━━ SOURCE INFORMATION ━━

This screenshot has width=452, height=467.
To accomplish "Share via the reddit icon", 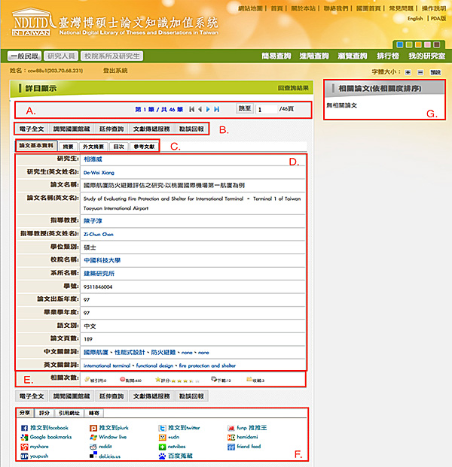I will (93, 447).
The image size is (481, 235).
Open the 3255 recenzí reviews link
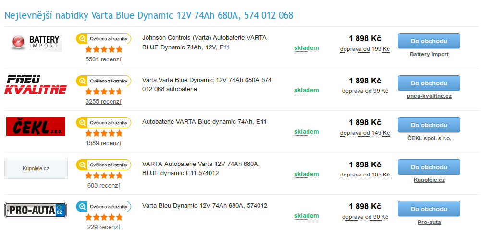click(103, 102)
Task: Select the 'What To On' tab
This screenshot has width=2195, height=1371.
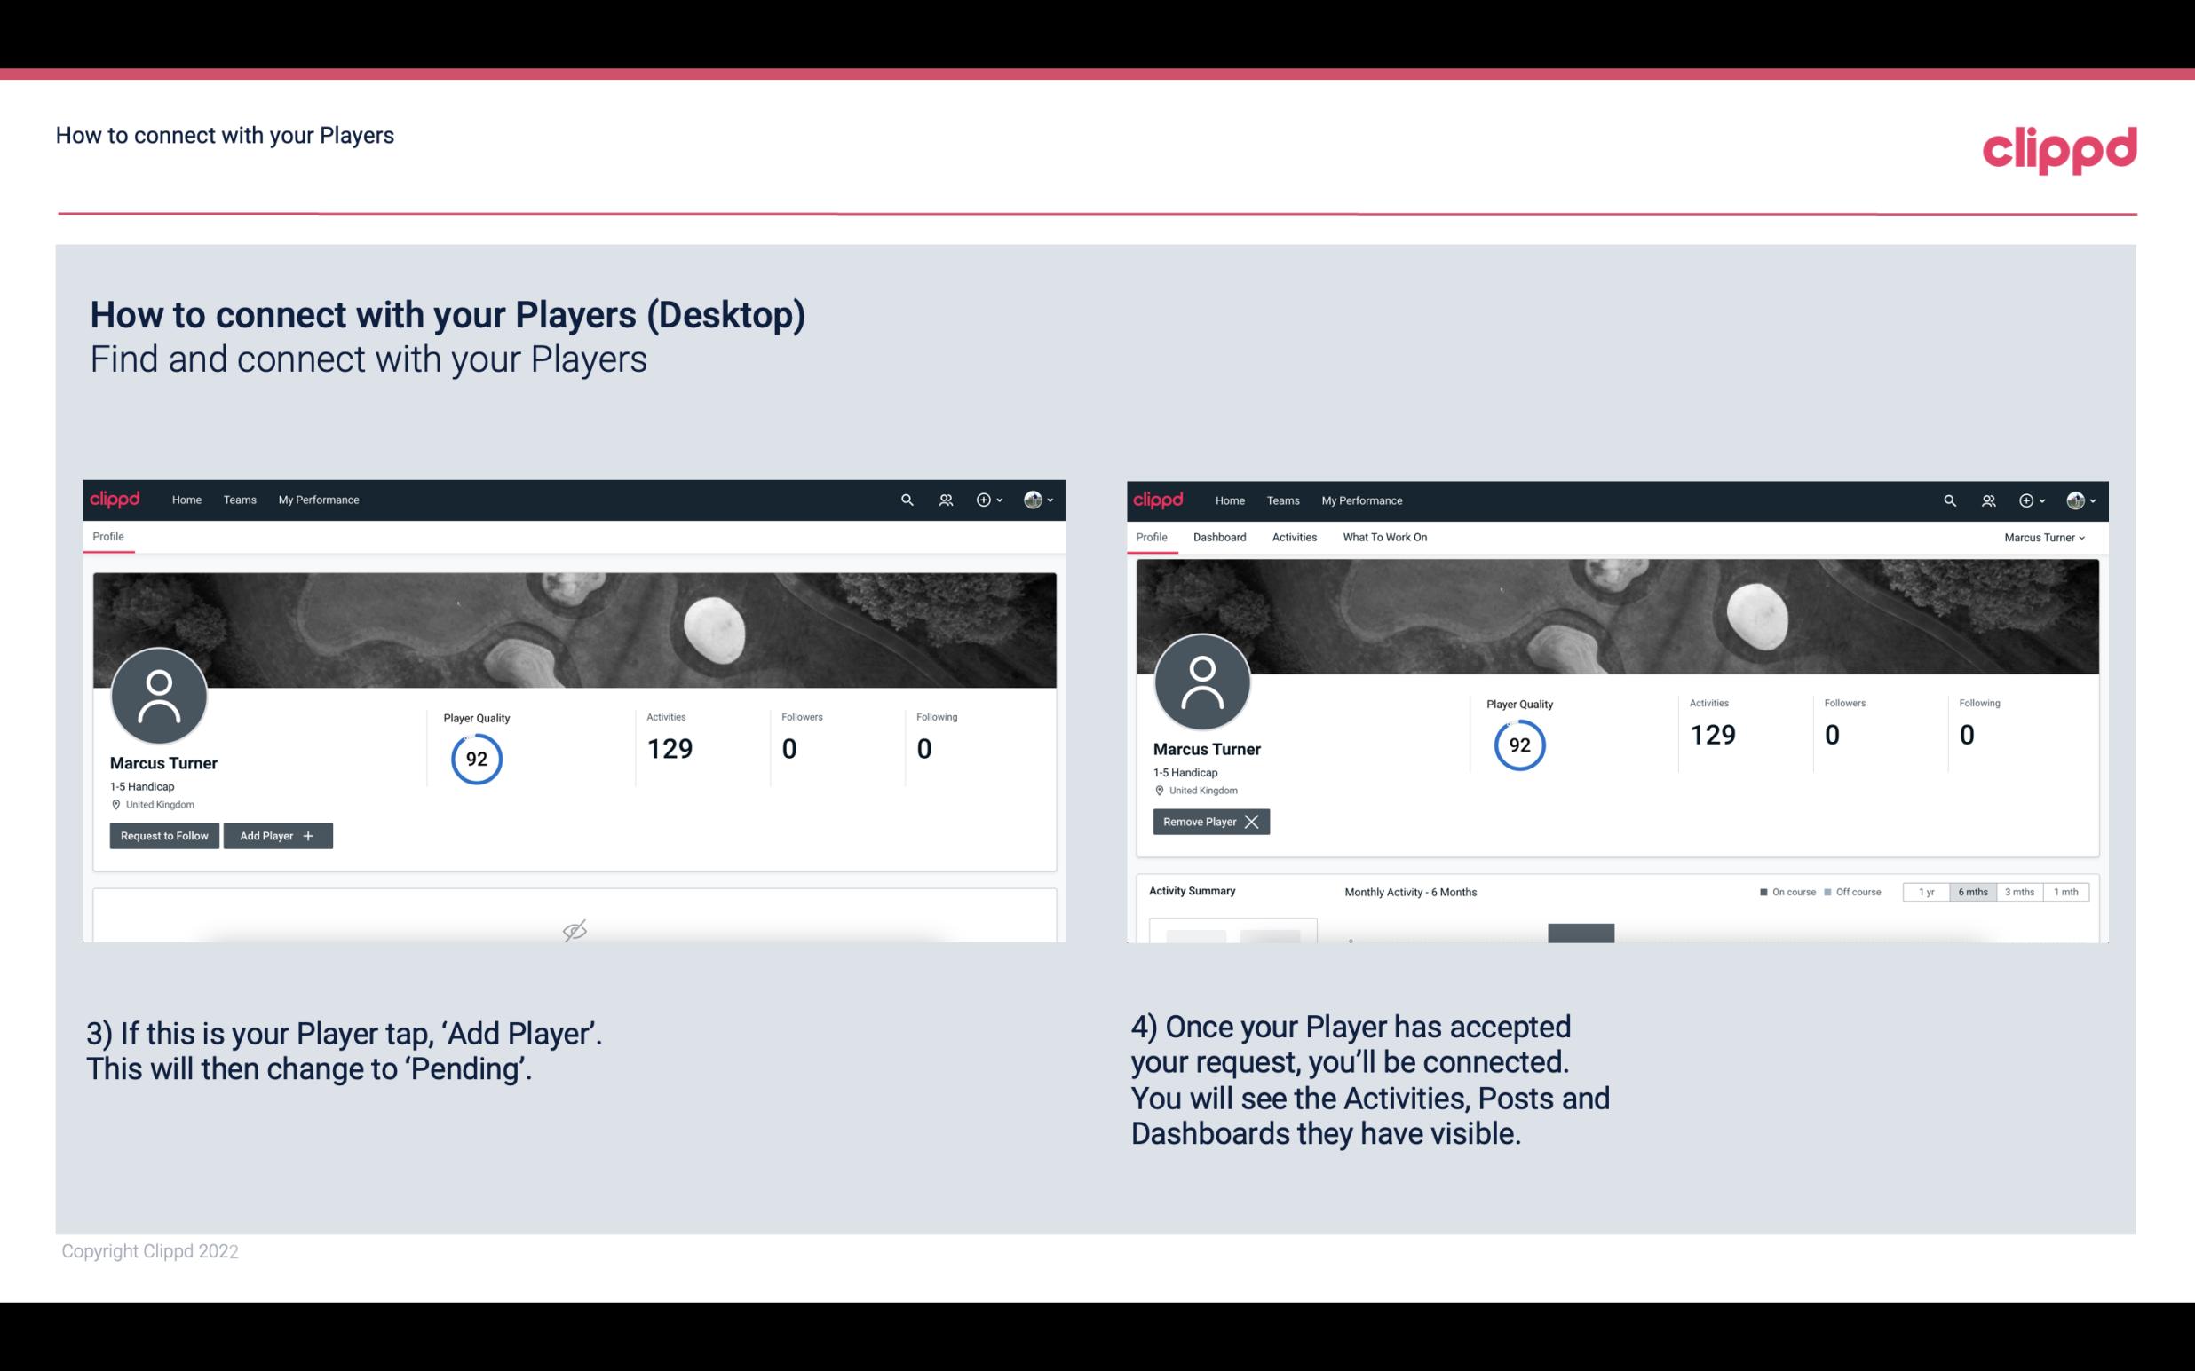Action: (1384, 537)
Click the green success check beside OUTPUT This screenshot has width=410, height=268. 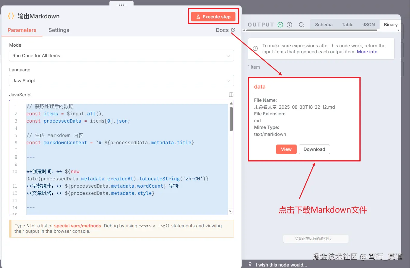(x=280, y=24)
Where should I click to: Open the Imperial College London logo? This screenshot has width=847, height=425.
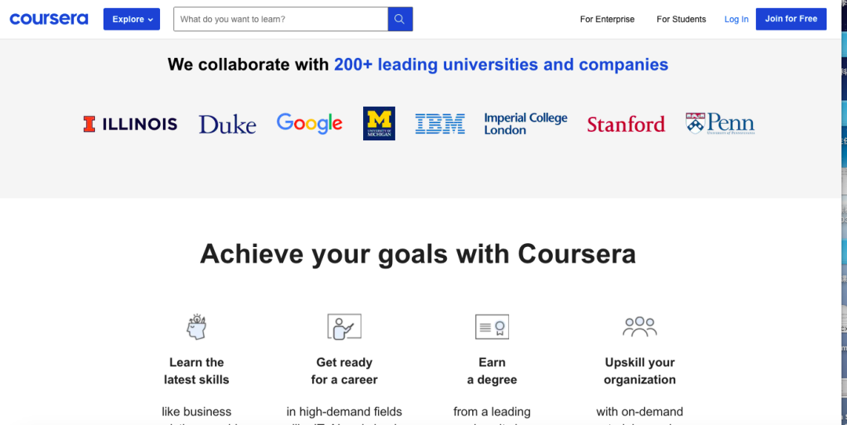[x=525, y=124]
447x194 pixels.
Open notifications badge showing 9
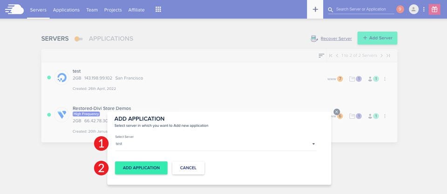(400, 9)
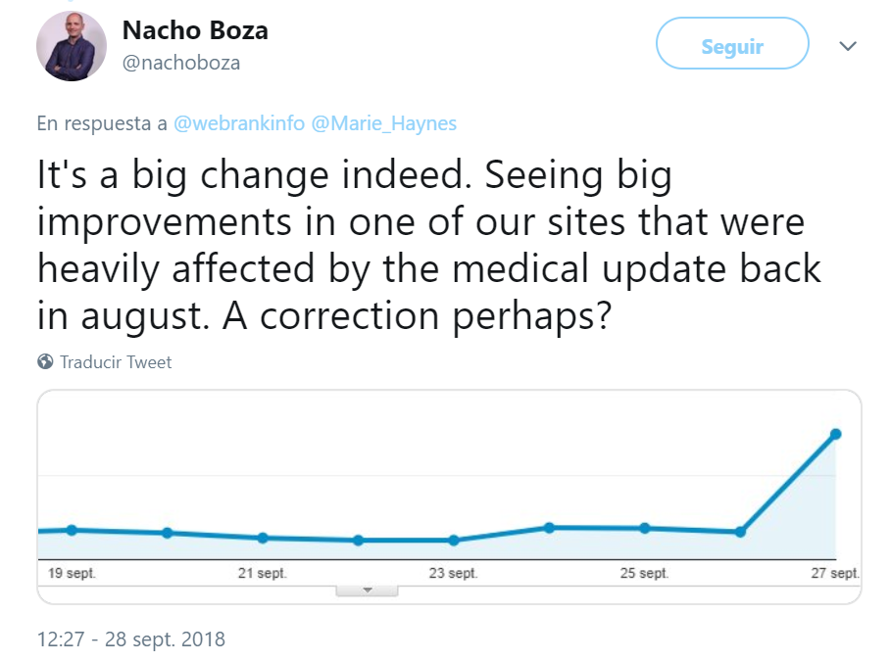Select the 25 sept. data point on chart
The image size is (890, 662).
tap(645, 528)
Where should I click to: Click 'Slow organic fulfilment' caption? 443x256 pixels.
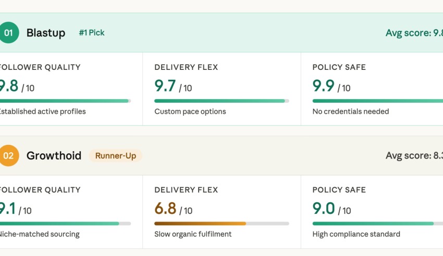pos(193,234)
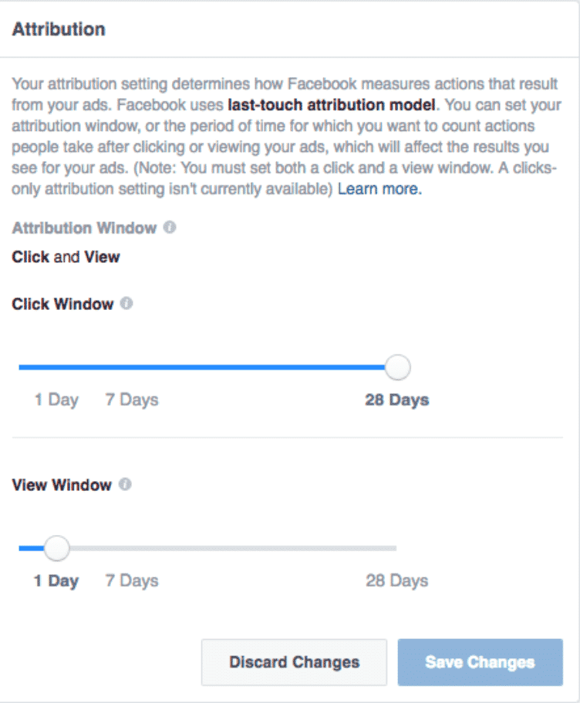Click the Attribution panel heading
Screen dimensions: 580x703
(x=59, y=29)
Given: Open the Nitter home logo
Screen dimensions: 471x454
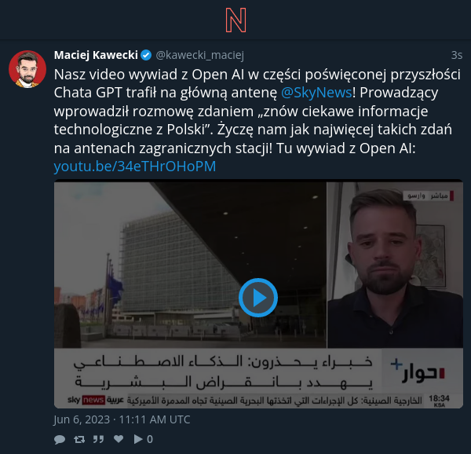Looking at the screenshot, I should [236, 20].
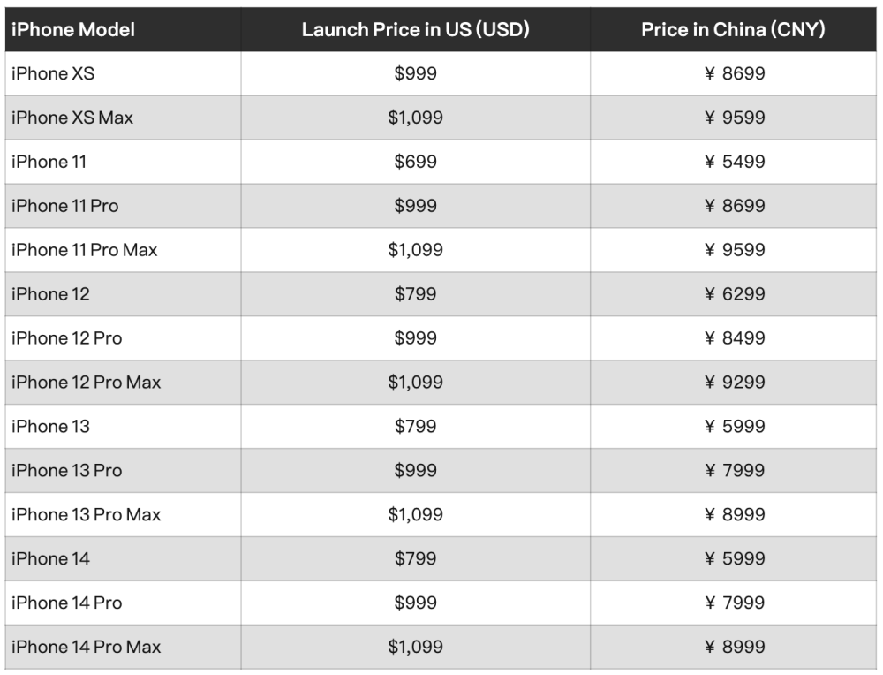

━━━

### TASK DESCRIPTION
Make an exact copy of the lines of the records from the line containing "Given: Open the Nitter home logo" through the final line, both ends included, but not of the pictures.

### TASK ANSWER
Given: Open the Nitter home logo
Screen dimensions: 471x454
Looking at the screenshot, I should [236, 20].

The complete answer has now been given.